How to Speed Up Ollama Performance

Introduction

By default, Ollama unloads models from memory after 5 minutes of inactivity. This means every new request after a long idle period will reload the model, which can take several seconds and slow down the response. To ensure stable and fast inference, you can configure the OLLAMA_KEEP_ALIVE environment variable so that models stay resident in memory permanently.

This article explains the purpose of the OLLAMA_KEEP_ALIVE environment variable and how to configure it to significantly reduce the initial response time for your inferences with Ollama.

What is OLLAMA_KEEP_ALIVE?

OLLAMA_KEEP_ALIVE is an environment variable that specifies the duration for which a model stays loaded in memory after its last use.

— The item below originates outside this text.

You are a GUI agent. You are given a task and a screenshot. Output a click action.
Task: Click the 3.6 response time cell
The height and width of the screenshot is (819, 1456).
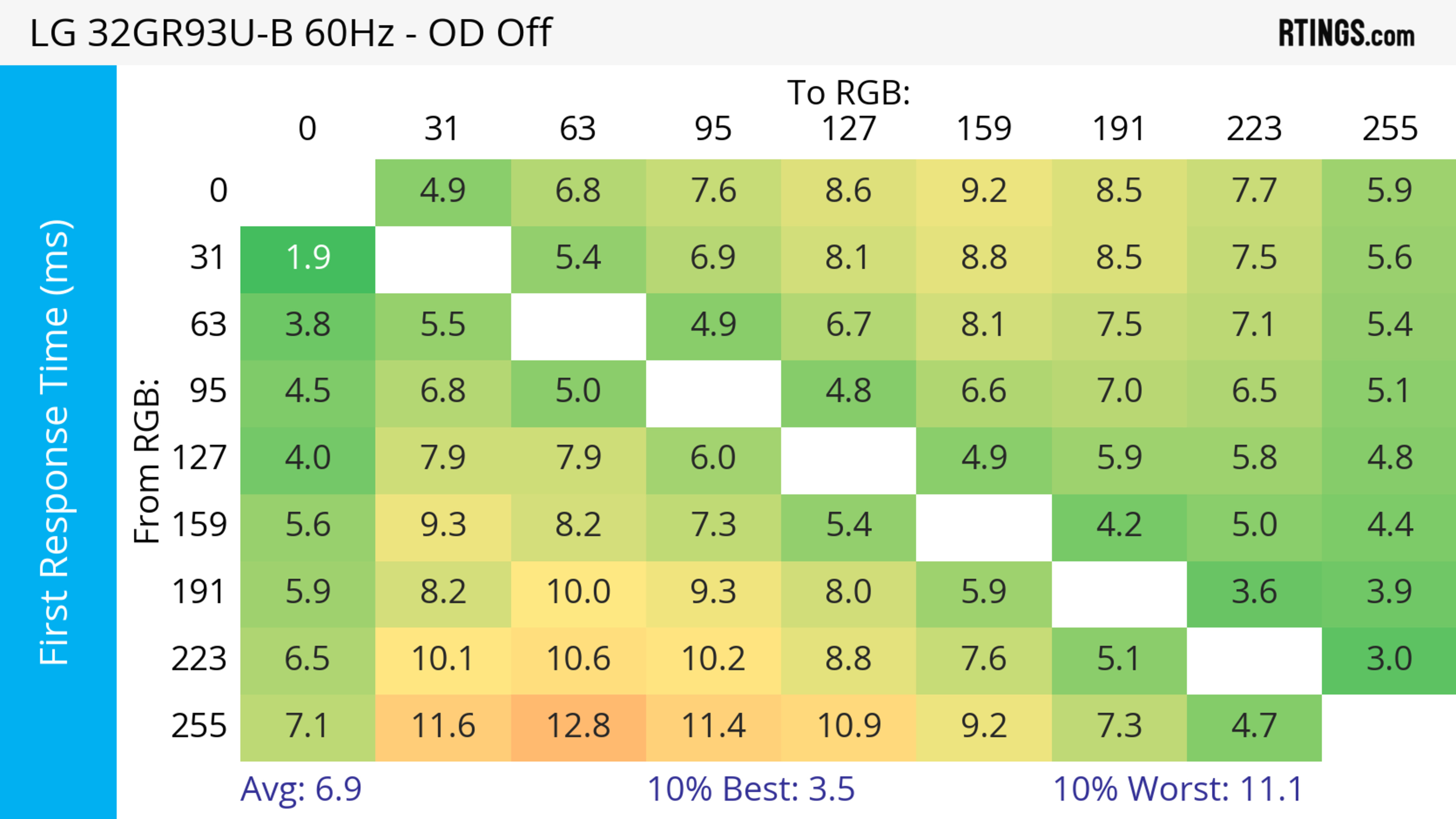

By default, models are kept in memory for 5 minutes (5m) before being unloaded. If you frequently interact with a model, keeping it loaded avoids the overhead of reloading it from disk each time.

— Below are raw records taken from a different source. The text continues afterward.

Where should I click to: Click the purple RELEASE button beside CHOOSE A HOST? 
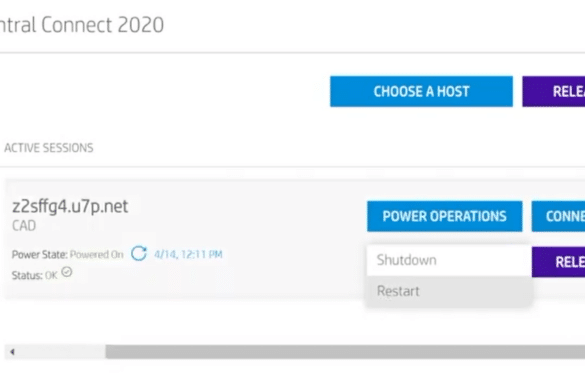pos(554,91)
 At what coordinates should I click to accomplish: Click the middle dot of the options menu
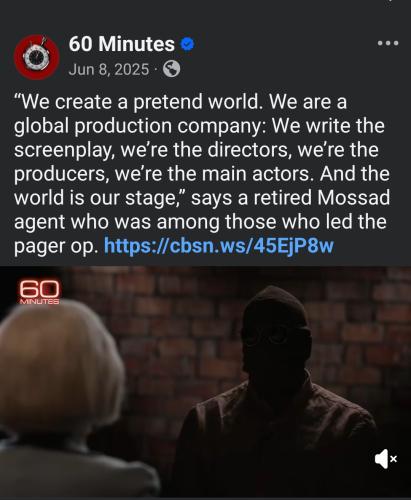tap(388, 43)
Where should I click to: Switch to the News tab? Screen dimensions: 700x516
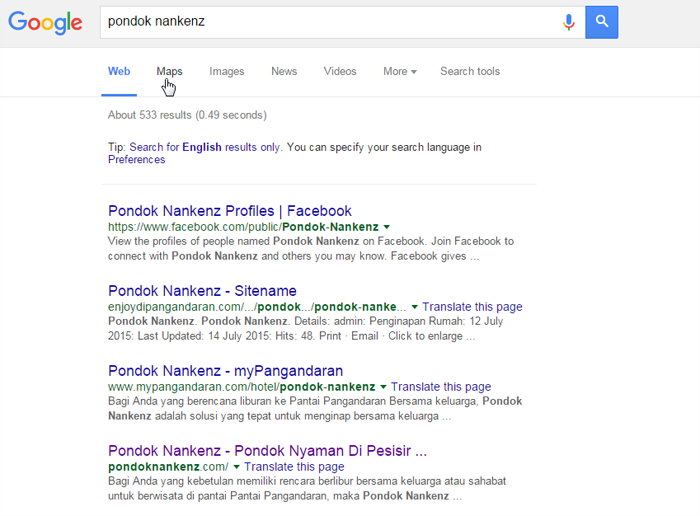coord(284,71)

You can set OLLAMA_KEEP_ALIVE to:

  • A time duration (e.g., 10m, 2h, 24h)
  • 0 to disable keep-alive (models unload immediately)
  • A negative value (e.g., -1) to keep models loaded indefinitely

How to Set OLLAMA_KEEP_ALIVE

1. For a Single Session (Temporary)

If you're running Ollama directly from the command line, you can set the variable for that session:

OLLAMA_KEEP_ALIVE=24h ollama serve

This keeps all models loaded for 24 hours after their last use.

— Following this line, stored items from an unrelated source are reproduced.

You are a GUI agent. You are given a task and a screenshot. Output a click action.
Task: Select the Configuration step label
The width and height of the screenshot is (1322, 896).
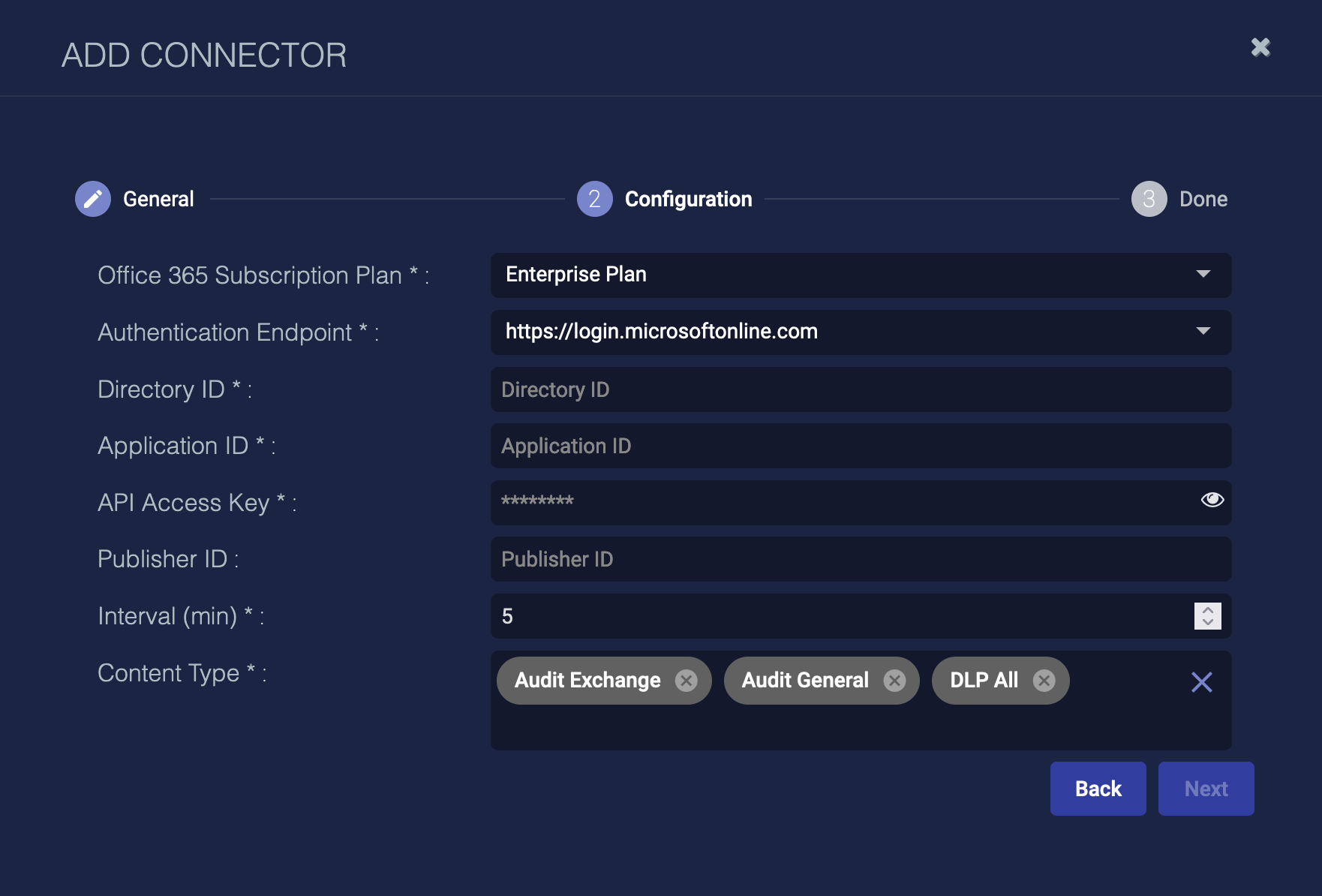(x=688, y=199)
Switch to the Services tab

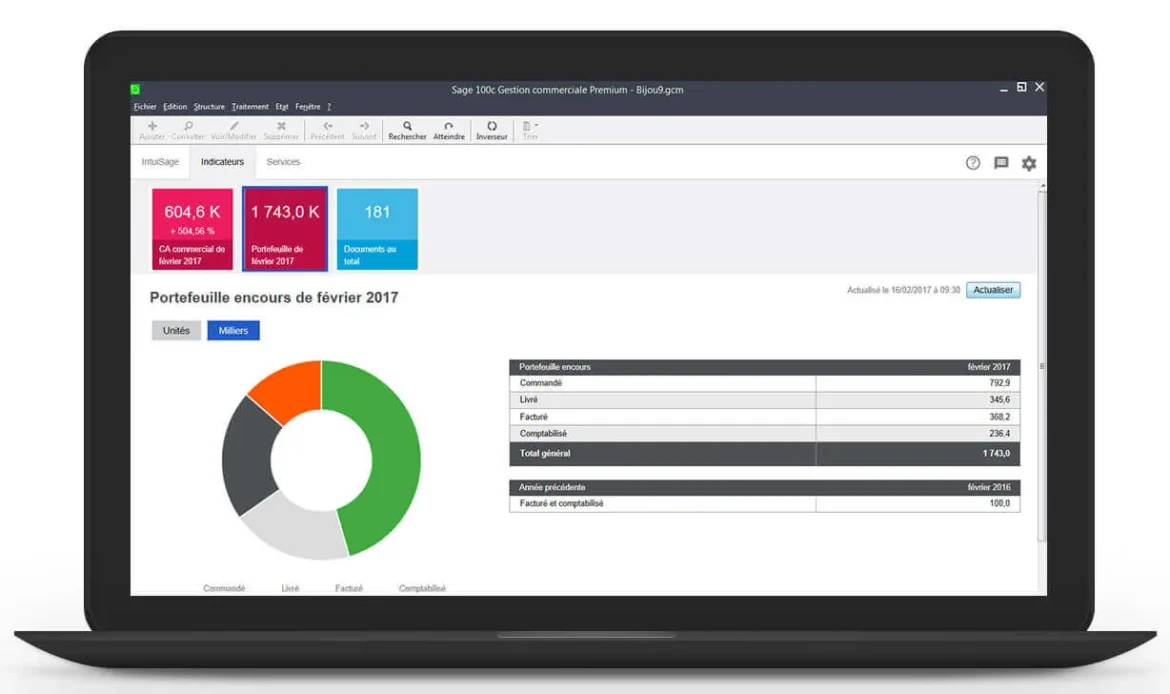pos(283,162)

2. System-wide (Persistent, Linux/Windows)

On Linux with Systemd:
If Ollama runs as a systemd service (common in Linux installations), you should configure the environment variable via systemd:

sudo systemctl edit ollama.service

Then add the following content:

[Service]
Environment="OLLAMA_KEEP_ALIVE=-1"

Reload and restart the service:

sudo systemctl daemon-reexec
sudo systemctl restart ollama

On Windows with PowerShell:

[Environment]::SetEnvironmentVariable("OLLAMA_KEEP_ALIVE", "-1", "User")
# Restart PowerShell and then start Ollama
ollama serve

Now, Ollama will always keep models in memory permanently. This ensures the setting persists across reboots.

3. Docker

If you're using Ollama in a Docker container, pass the variable using the -e flag:

docker run -e OLLAMA_KEEP_ALIVE=24h -d --gpus=all -p 11434:11434 ollama/ollama

4. Verify keep-alive status

After starting the service and running a model once, check running models with:

ollama ps

Expected output example:

NAME          ID         SIZE   PROCESS   CONTEXT    UNTIL
hf.co/bartowski/Llama-3.2-1B-Instruct-GGUF:Q5_K_M        5990780e3b75     2.1 GB  10%/90% CPU/GPU  4096 Forever

The column UNTIL: Forever confirms that the model is pinned in memory and will not be unloaded automatically.

Performance Comparison

Tested on Llama-3.2-1B-Instruct-GGUF:Q5_K_M with 50-token generation.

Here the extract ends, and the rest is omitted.